-- Problems and tasks --
A – In the hospitality essay below, list every thing that Jesus, as the essay describes Mark 10:28-31, talks about leaving for His sake.
B – Please resume the hospitality essay below, picking up right after its final sentence.

House Keys in Holy Hands
Several months ago I read The Gospel Comes With a House Key by Rosaria Butterfeild. While most of what she wrote about has, more or less, gone in one ear and out the other, one thing stays firmly planted in my brain.
If you haven’t read it, The Gospel Comes With a House Key is about how life changing ordinary hospitality can be for unbelievers. Butterfeild shares her own story of how she came to know God through a family who invited her into their home over and over to share food, a safe space, and conversations that always came around to Jesus.
She believes welcoming people into our homes and offering them a place at the table, a house key, and a warm environment is an integral part of the gospel. She lives it out and sees over and over how neighbors and strangers become friends and are brought into the family of God over the dinner table.
In the middle of her book, Butterfield writes something, almost in passing, but after I read it, I had to sit and think for a while. She brings out Mark 10:28-31 where Jesus talks about leaving our houses, brothers, sisters, mothers, fathers, children, and land for His sake, and she writes, “If you want to share the gospel with… anyone who will lose family and homes, the gospel must come with a house key.”
She emphasizes offering a house key to those who will lose their own. We cannot simply go out on the streets, proclaiming the gospel and calling Muslims, Jews, people from the LGBTQ community, or anyone else who has everything to lose, to repentance. We must follow it up by giving them what they may have to sacrifice to accept the gospel.

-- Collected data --

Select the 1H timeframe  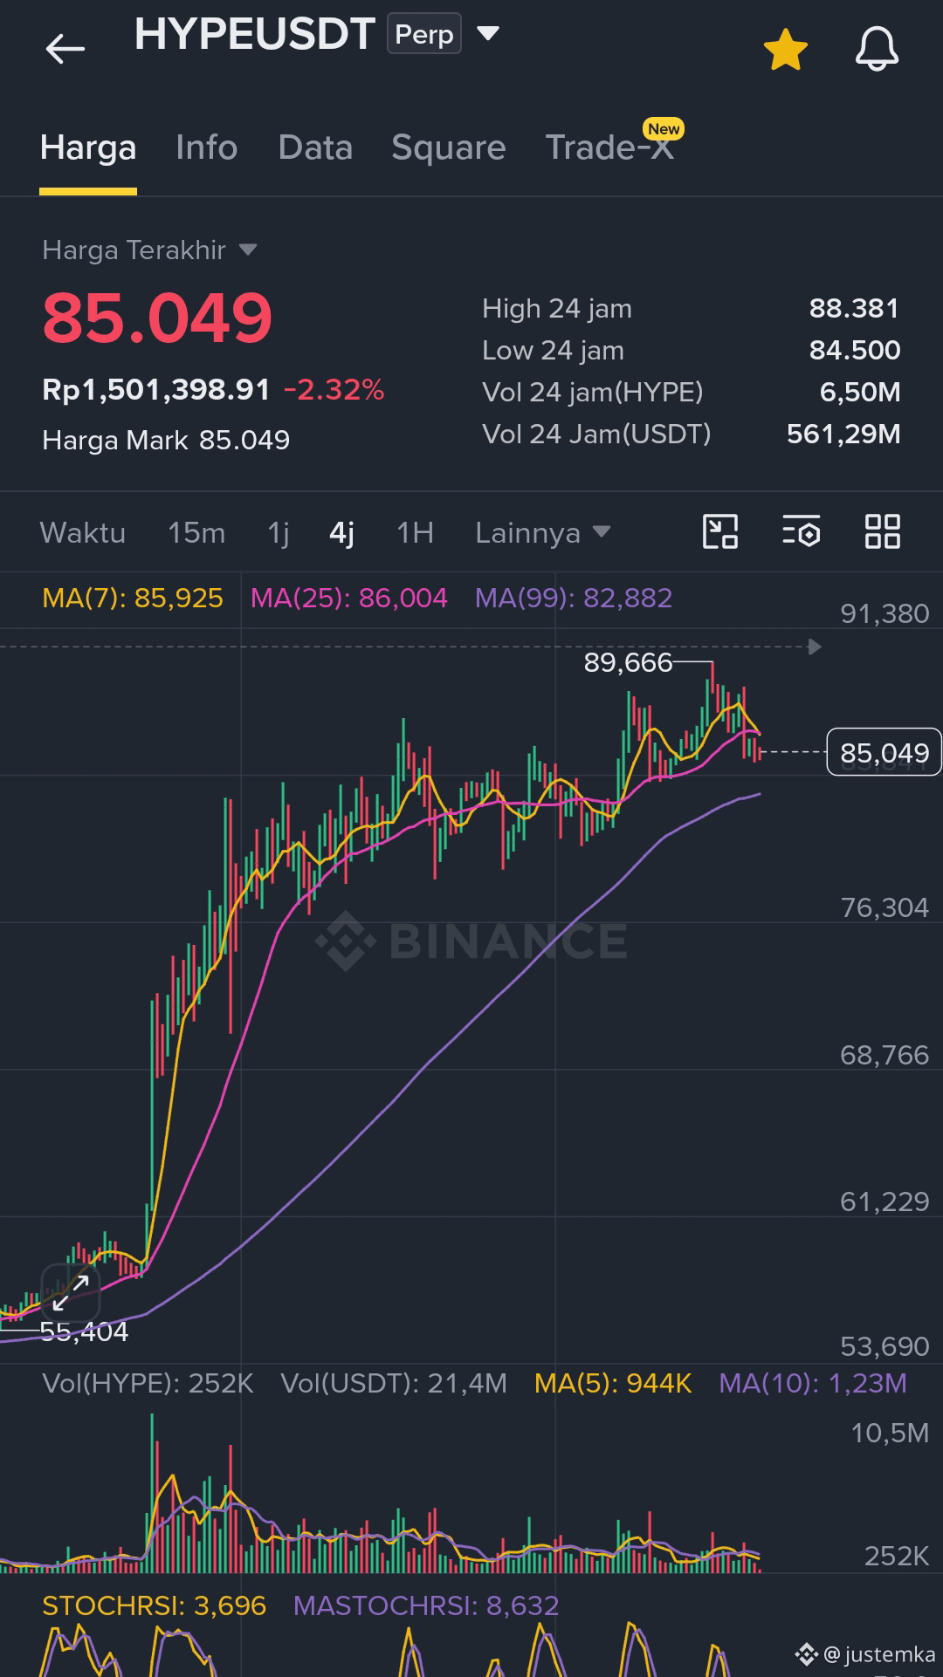point(415,532)
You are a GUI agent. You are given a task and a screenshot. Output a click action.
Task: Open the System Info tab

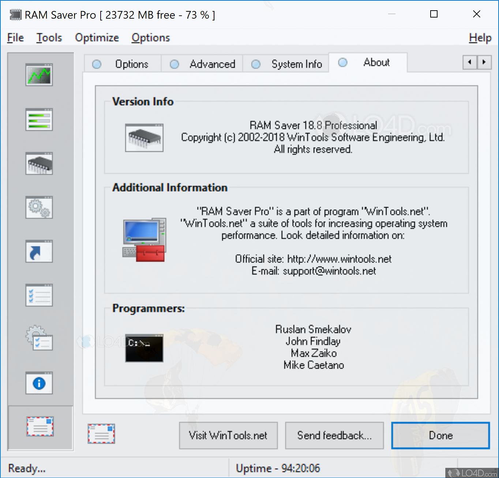pos(286,64)
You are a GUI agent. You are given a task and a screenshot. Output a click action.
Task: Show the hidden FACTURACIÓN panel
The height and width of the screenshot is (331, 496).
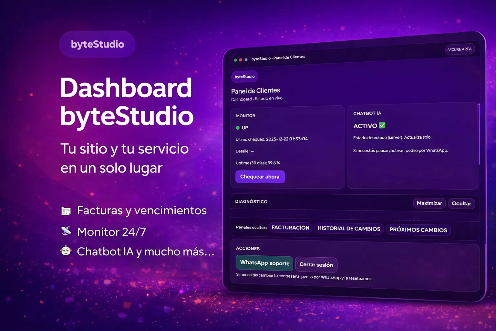tap(290, 228)
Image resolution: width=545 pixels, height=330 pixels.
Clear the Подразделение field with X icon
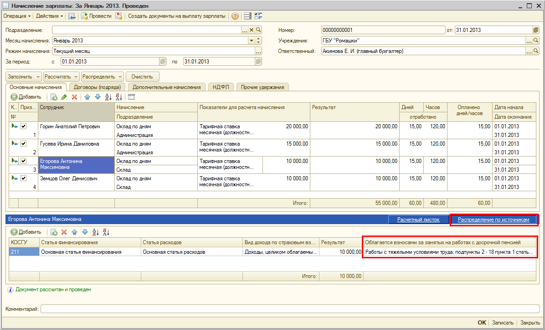click(x=251, y=30)
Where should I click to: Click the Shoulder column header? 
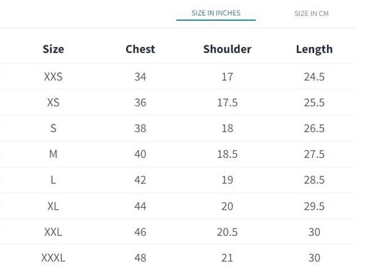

-- Solved problems --
A – houses, brothers, sisters, mothers, fathers, children, land

B –
They need to know who will take them in when their families and communities reject them. Furthermore, Jesus commands us to love, not just our friends, but also strangers, foreigners, and enemies. That includes refugees, orphans, the homeless, and the impoverished. What better way to be the hands and feet of Jesus, than to offer a home to those who don’t have one.
Sometimes it’s easier to preach and teach and share the gospel with someone and call it a day. But what should come after that is an invitation into a community who will take them in and be their family in Christ when they sacrifice for the sake of the Gospel.
“They need to know where home is.”
The gospel demands sacrifice from us. Some more than others. We cannot share the gospel with people who could lose everything because of it, and not be willing to give everything in return. When we accept this reality, the gospel and hospitality cannot be separated.